The Intergovernmental Panel on Climate Change, a group of the world’s leading climate scientists, released its sixth climate assessment on Monday. The 1,300-page paper is the most comprehensive, up-to-date report yet on the physical science of climate change, synthesizing the findings of thousands of recent publications.
The report paints an alarming picture of the future of fresh water. It concludes that man-made contributions to a warming planet are far-reaching. It finds more evidence that severe weather events are linked to carbon in the atmosphere and are becoming more extreme. And it shows that certain trends such as rising seas and shrinking ice sheets will continue even if carbon pollution were halted immediately. But it also indicates that by swiftly and drastically cutting greenhouse gas emissions, the worst effects of climate change can be prevented, avoiding worst-case outcomes for water availability.
In Case You Missed It:
Three River Communities, Worlds Apart, Tell Stories of Indigeneity in the Age of the Anthropocene – On the Caribbean island of St. Vincent, the Dry River separates two regions that have divergent histories.
“We Can’t Have Land Back Without Water Back” – Julia Bernal came of age while living in a watershed turned upside down by dams and diversions. Now an activist, she campaigns for Indigenous rights – and the water to sustain them.
Ohio Officials Say Fracking Fluids Did Not Contaminate Washington County Drinking Water
A report from the Ohio Department of Natural Resources found that nearby drinking water wells were not affected by a 2019 leak of hydraulic fracturing waste in Washington County. According to reporting from The Columbus Dispatch, the state paid an environmental firm more than $50,000 to test private water wells within a one-half mile radius of nine oilfield wells. Although the samples did not show evidence of brine contamination—the industry name for hydraulic fracturing waste fluids—some experts say because the testing was conducted more than a year after the incident occurred, the results could be incomplete.

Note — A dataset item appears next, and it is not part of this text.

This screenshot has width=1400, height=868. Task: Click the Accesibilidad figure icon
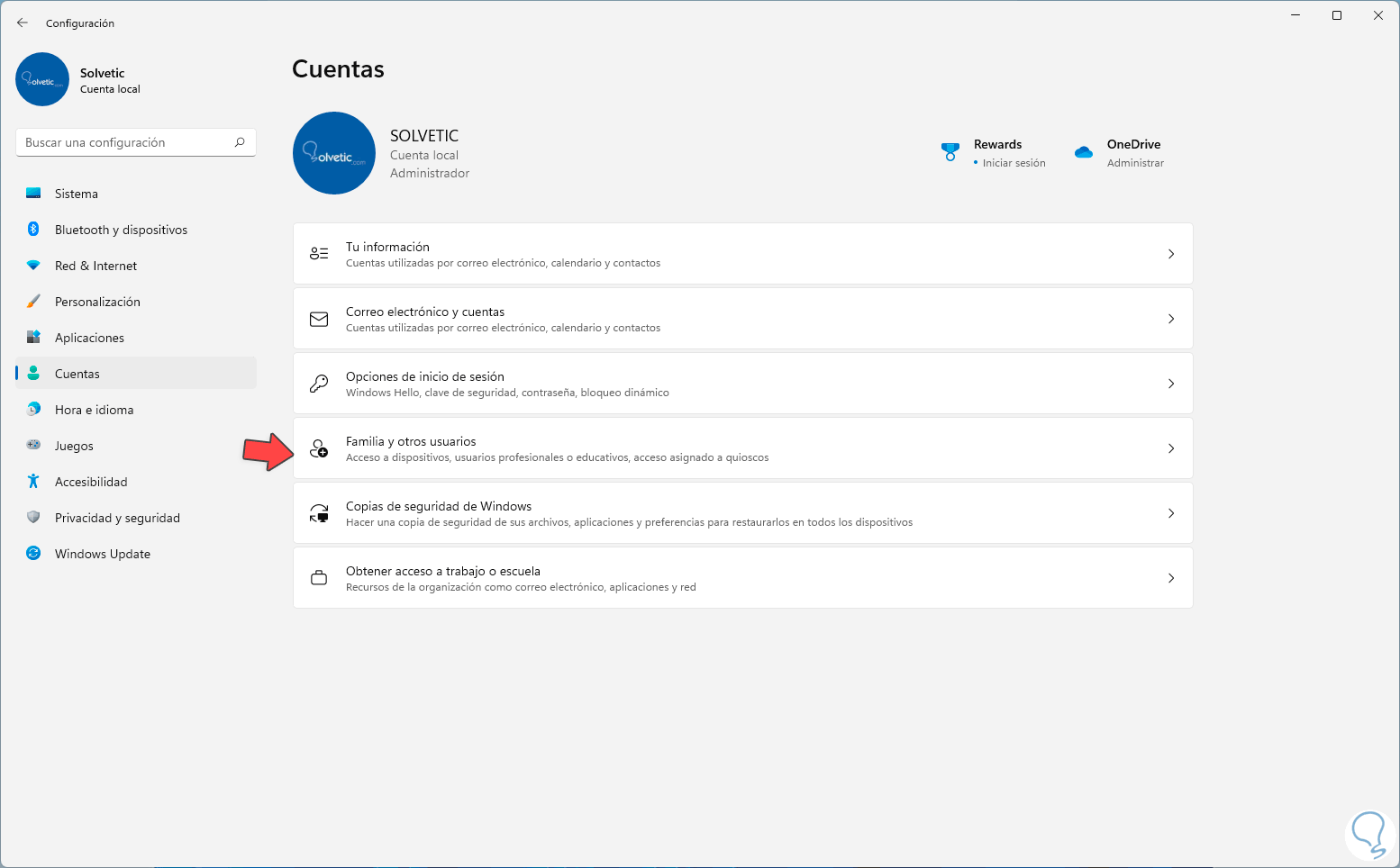pos(33,482)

- Why it matters: A 2015 study from the S. Geological Survey found that the volumes of water used per well for hydraulic fracturing, or fracking, are as varied as the American landscape on which the energy development takes place. Circle of Blue reported that the researchers combed an industry database and compiled information on nearly 264,000 wells drilled between 2000 and 2014. They found that horizontal wells — those that drill thousands of feet downward, then urn and run parallel to the surface — required significantly more water to frack than traditional vertical or slanted wells.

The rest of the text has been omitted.